(Collected data)
──────
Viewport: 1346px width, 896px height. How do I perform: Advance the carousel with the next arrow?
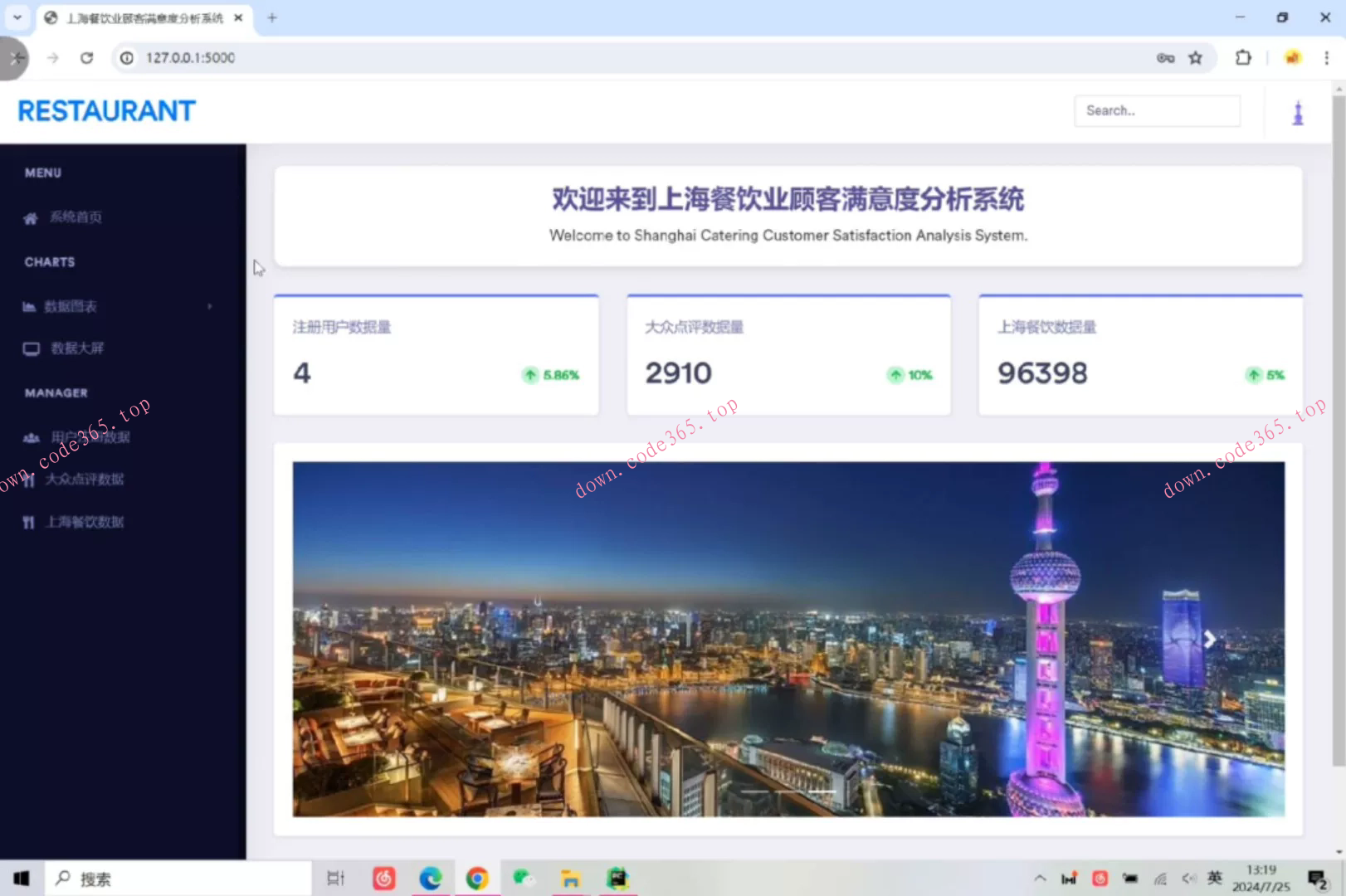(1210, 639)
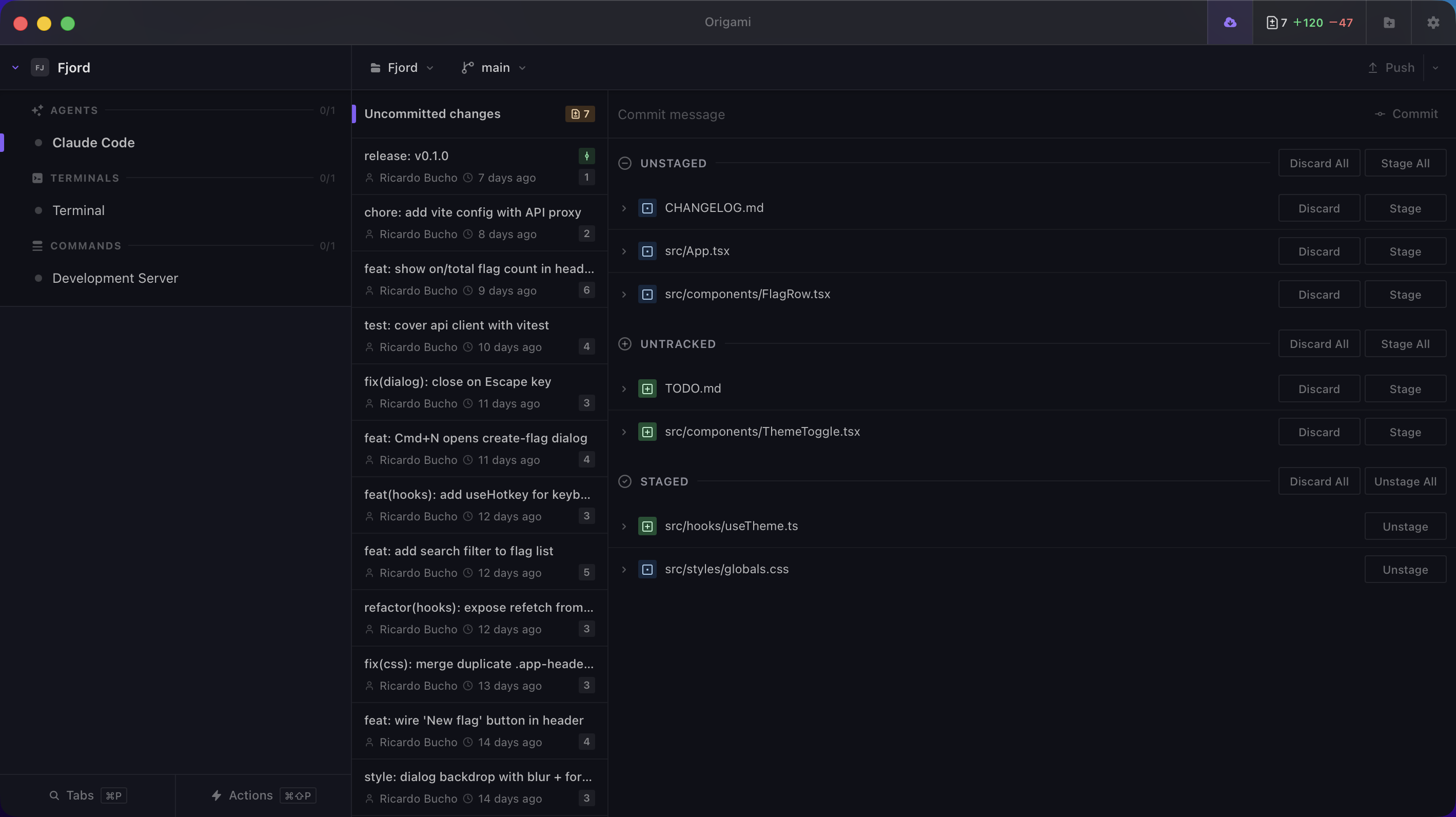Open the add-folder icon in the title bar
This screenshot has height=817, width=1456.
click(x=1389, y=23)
──────
TASK GOAL
All of the entries need to be copied exactly, minus any pictures.

WRITTEN ANSWER
Viewport: 1346px width, 896px height. How do I perform: Advance the carousel with the next arrow?
(1210, 639)
Open the add-folder icon in the title bar
This screenshot has height=817, width=1456.
click(x=1389, y=23)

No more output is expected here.